Excerpt provided:

In [1]:
import os

repo_dir = os.environ.get("REPO_DIR")
code_dir = os.path.join(repo_dir, "code/")
data_dir = os.path.join(repo_dir, "data/")

os.chdir(code_dir)

import geopandas as gpd
from matplotlib import pyplot as plt
import numpy as np
import pandas as pd

import os

import sys


from mosaiks.label_utils.utils import geopandas_shape_grid, box_grid, assign_grid_points_to_gpdFile, get_dense_grid_for_gpdf_file
from mosaiks.label_utils.plotting_utils import plot_label_map_hist

# HDI data (Smits et al)

**Data Download:**

*Shapefiles and tabular data are separate downloads*

Tabular data:
https://globaldatalab.org/mygdl/downloads/

We are using the SHDI V4 data in this analysis. Version history is [here](https://globaldatalab.org/shdi/archive/).


Shapefiles:
https://globaldatalab.org/shdi/shapefiles/

We use the neweset shapefile available when this project began `GDL Shapefiles V4`. This file is NOT included in the GitHub repository and must be downloaded to replicate our data cleaning.



**Data Citation**

Smits, J., Permanyer, I. The Subnational Human Development Database. Sci Data 6, 190038 (2019). https://doi.org/10.1038/sdata.2019.38

**Corresponding paper:**

https://www.nature.com/articles/sdata201938


**Abstract**

In this paper we describe the Subnational Human Development Database. This database contains for the period 1990–2017 for 1625 regions within 161 countries the national and subnational values of the Subnational Human Development Index (SHDI), for the three dimension indices on the basis of which the SHDI is constructed – education, health and standard of living --, and for the four indicators needed to create the dimension indices -- expected years of schooling, mean years of schooling, life expectancy and gross national income per capita. The subnational values of the four indicators were computed using data from statistical offices and from the Area Database of the Global Data Lab, which contains indicators aggregated from household surveys and census datasets. Values for missing years were estimated by interpolation and extrapolation from real data. By normalizing the population-weighted averages of the indicators to their national levels in the UNDP-HDI database, values of the SHDI and its dimension indices were obtained that at national level equal their official versions of the UNDP.

Provided material:
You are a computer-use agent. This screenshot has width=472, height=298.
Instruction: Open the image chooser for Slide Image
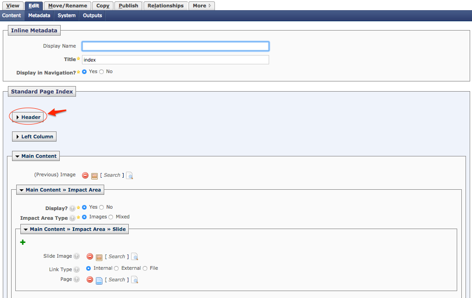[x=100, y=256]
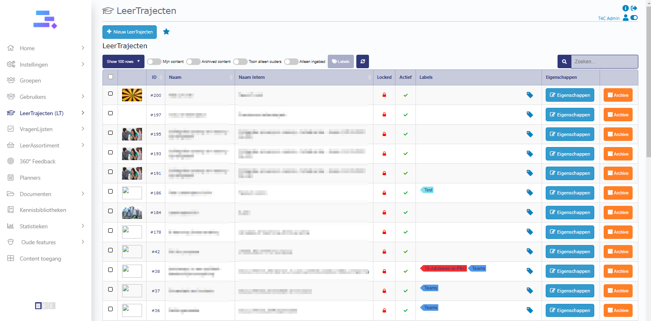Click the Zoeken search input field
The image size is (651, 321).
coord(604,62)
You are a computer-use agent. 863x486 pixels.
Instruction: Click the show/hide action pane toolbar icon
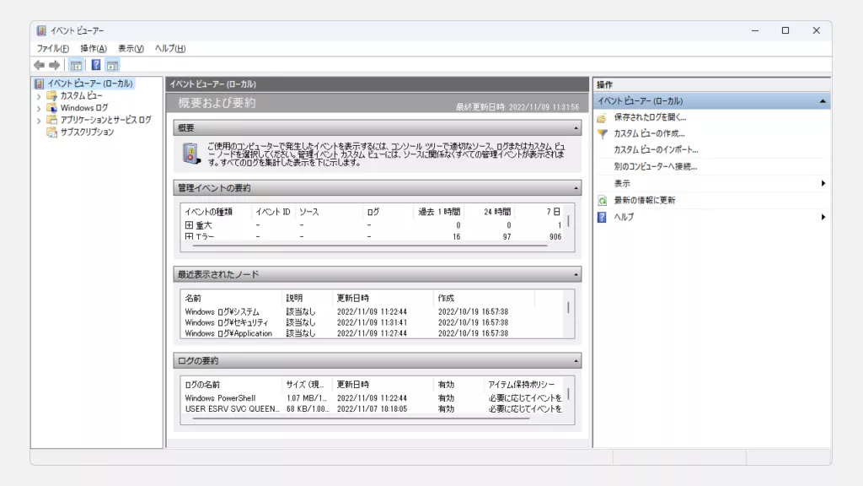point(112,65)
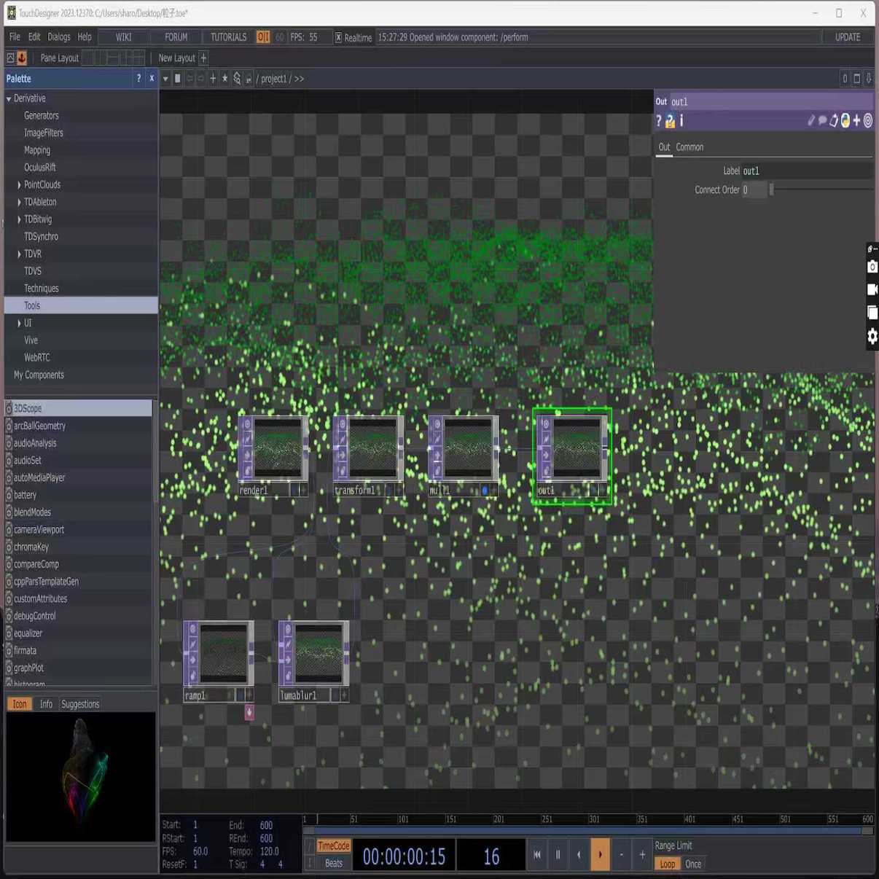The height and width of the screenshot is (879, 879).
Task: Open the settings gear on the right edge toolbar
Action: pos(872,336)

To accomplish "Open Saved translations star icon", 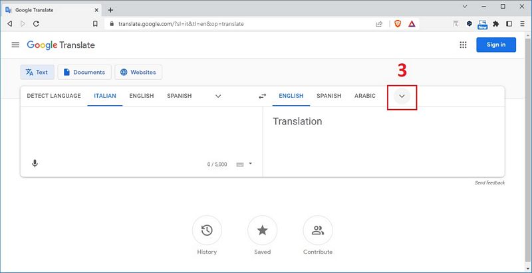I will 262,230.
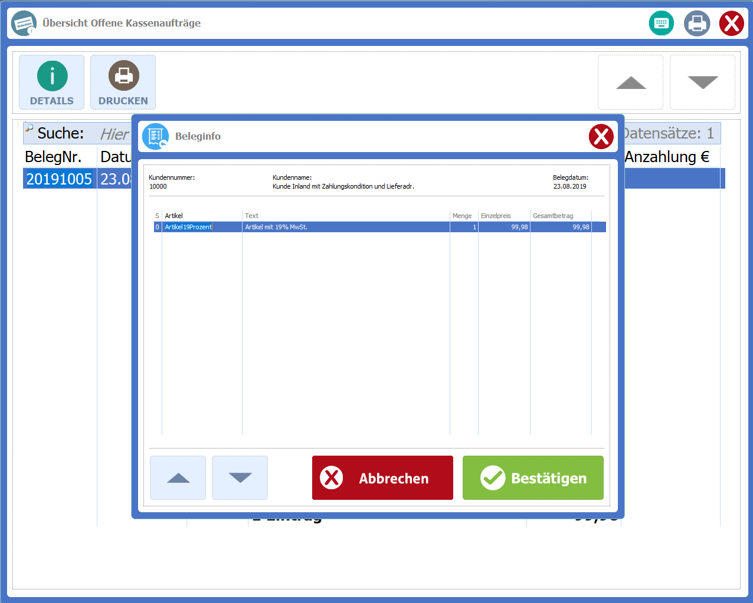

Task to complete: Using the SHDI data notes, say whether each statement agrees with the text: (a) the shapefile used is included in the GitHub repository; (b) the database covers 1625 regions within 161 countries; (c) values for missing years were left empty. Answer yes or no for each and quote the deciding words. The records play no part in the task.

Full answer:
(a) No: "This file is NOT included in the GitHub repository"
(b) Yes: "for 1625 regions within 161 countries"
(c) No: "Values for missing years were estimated by interpolation and extrapolation from real data."